EXTRACTED TEXT
┄┄┄┄┄┄┄┄┄┄
Two assumptions were made namely: (i) “Home grown” ingredients of scaling SLM innovations
whose foundation if well articulated, presents important lessons to take into account in scaling
efforts ; (ii) the underlying reasons for limitations in going to scale with SLM innovations can be
identified through investigations into real experiences that provide opportunities of building on
strength and overcoming weaknesses.
Study area:
Muganza is located in Chahi sub County, Kisoro District SW Uganda. It is composed of two
parishes namely; Nyakabengo and Muganza and three communities namely Buhinga and
Kabuga in Muganza parish and Muganza community in Nyakabengo parish. Historical records
indicate that during early history, the predominant economic activity in the area was pastoralism
(Denoon, R. (1972) These pastoralists were organized within small kingdoms that had several
levels of semiautonomous chiefdoms. In the mid 1800s, emigrants from densely populated
Rwanda began flowing into Southwest Uganda. The Tutsi pastoralists in search of grazing land
settled in the valleys and plains while the Hutu agriculturalists in search of farmlands and
political freedom farmed the hillsides. As population increased, due to frequent erratic inflows,
ethnic strives from Rwanda and high fertility rates among local groups, the need for arable land
forced farmers to encroach on steeper and fragile slopes. Consequently, by mid 1920, population
pressure was seriously damaging land resources associated with reduced fallow and inappropriate
farming methods such as wide scale land cover removal denuding the slopes by causing serious
erosion and contributing to declining agricultural performance (Hamilton 1984)
A combination of traditional land inheritance practices, fast growing population, resulted in
land shortage and fragmentation that further exerted more pressure on none-elastic land
resources (Tindituuza, 1971). In response, the British administration embarked on a rigorous
capacity building on improved agricultural practices targeting extension officers as trainers of
trainers. On record, agricultural officers from Kisoro were among the first to be trained who in
turn trained a cadre of local agricultural officers in the entire district including Muganza who then
built local farmers. In 1935 after a widespread famine then Kigezi3 District authority passed a
series of soil conservation by- laws stipulating that farmers construct bunds- soil mounds no less
than one meter across slopes at an interval not exceeding five meters. The by-laws were well
implemented and enforced by well equipped agricultural officers and local chiefs (Clayton 1993).
┄┄┄┄┄┄┄┄┄┄
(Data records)
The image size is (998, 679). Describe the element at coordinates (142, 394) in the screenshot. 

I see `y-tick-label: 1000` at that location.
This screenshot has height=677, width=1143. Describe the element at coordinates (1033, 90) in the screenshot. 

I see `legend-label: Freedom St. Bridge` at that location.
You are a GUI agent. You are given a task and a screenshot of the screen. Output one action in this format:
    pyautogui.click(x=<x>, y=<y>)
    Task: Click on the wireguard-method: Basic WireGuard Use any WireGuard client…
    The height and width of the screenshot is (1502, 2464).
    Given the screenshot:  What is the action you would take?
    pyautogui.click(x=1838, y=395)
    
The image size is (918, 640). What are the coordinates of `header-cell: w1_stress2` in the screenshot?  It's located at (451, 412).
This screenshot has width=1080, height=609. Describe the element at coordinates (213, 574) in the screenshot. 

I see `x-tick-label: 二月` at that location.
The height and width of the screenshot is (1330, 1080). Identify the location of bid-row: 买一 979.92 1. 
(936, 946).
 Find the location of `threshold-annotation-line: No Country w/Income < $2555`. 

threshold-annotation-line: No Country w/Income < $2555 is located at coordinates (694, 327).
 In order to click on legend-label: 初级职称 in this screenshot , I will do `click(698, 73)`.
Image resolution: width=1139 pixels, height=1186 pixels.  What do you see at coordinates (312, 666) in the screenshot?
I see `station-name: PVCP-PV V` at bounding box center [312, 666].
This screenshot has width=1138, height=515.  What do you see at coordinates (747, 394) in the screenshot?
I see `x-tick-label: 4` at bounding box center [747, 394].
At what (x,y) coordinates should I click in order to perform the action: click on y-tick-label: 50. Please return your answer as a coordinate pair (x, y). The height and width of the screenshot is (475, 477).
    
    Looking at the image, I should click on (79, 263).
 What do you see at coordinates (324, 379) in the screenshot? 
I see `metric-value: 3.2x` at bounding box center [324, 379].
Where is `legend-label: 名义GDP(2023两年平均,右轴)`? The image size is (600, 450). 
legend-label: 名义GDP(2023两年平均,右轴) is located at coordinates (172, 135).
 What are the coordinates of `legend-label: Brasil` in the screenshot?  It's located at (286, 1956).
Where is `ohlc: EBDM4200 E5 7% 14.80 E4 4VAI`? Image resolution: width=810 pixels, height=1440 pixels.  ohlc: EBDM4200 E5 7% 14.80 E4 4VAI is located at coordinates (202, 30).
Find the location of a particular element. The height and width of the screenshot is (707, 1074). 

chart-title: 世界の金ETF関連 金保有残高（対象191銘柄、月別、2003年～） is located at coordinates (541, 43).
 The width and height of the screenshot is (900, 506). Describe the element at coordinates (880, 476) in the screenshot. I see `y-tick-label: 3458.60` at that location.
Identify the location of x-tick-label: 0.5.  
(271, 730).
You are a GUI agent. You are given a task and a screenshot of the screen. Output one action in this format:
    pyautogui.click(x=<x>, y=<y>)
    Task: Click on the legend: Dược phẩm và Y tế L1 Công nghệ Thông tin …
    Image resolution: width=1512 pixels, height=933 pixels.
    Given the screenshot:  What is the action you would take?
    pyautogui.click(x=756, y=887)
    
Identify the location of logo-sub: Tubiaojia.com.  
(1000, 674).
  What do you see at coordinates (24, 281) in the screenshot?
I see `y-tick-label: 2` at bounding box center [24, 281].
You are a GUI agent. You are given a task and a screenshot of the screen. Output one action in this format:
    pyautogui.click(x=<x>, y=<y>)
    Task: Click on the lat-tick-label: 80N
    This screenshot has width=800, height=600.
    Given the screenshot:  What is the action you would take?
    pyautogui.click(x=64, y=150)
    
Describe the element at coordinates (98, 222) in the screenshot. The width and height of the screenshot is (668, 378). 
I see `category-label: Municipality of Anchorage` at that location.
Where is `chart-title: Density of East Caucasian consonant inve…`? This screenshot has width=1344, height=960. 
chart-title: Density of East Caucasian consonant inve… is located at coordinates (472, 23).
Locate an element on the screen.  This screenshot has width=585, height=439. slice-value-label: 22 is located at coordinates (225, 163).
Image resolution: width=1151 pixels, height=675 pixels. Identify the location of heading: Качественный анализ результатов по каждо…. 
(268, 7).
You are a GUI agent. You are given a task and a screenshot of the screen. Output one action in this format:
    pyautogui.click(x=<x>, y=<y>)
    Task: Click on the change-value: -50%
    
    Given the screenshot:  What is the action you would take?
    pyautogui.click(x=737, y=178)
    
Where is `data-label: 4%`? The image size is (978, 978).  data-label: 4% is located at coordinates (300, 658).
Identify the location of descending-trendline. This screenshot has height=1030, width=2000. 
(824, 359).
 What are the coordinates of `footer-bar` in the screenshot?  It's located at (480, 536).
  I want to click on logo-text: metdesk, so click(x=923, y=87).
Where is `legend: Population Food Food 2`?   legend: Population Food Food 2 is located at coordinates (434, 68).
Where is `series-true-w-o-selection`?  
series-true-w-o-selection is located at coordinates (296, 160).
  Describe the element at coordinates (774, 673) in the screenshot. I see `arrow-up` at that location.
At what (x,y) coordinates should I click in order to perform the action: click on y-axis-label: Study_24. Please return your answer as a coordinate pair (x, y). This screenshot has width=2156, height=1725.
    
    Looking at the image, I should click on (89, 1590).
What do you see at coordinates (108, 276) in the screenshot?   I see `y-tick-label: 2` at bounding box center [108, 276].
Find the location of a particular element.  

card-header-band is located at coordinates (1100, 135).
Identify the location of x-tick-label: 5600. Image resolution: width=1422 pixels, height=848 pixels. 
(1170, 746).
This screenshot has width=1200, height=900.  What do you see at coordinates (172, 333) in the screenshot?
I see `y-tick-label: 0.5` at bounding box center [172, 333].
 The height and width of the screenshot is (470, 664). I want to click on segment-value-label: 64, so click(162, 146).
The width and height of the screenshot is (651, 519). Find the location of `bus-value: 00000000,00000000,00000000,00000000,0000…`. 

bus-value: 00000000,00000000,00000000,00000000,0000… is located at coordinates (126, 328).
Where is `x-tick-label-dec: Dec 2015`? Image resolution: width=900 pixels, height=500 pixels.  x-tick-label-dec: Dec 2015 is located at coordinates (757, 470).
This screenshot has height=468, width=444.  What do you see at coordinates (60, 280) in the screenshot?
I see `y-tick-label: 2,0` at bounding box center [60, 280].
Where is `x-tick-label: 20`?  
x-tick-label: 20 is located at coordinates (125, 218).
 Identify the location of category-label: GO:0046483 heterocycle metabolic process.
┄┄┄┄┄┄┄┄┄┄
PARTS OF THE EXERCISE
• 1. List every source the text about Muganza cites, giving each author's name with its year.
• 2. According to the text about Muganza, what did the 1935 soil conservation by-laws require farmers to build?
The data records are separate material, unrelated to the text about Muganza.

SOLUTION SET
• 1.
Denoon (1972)
Hamilton (1984)
Tindituuza (1971)
Clayton (1993)

• 2. Bunds, which are soil mounds no less than one meter across slopes, spaced no more than five meters apart.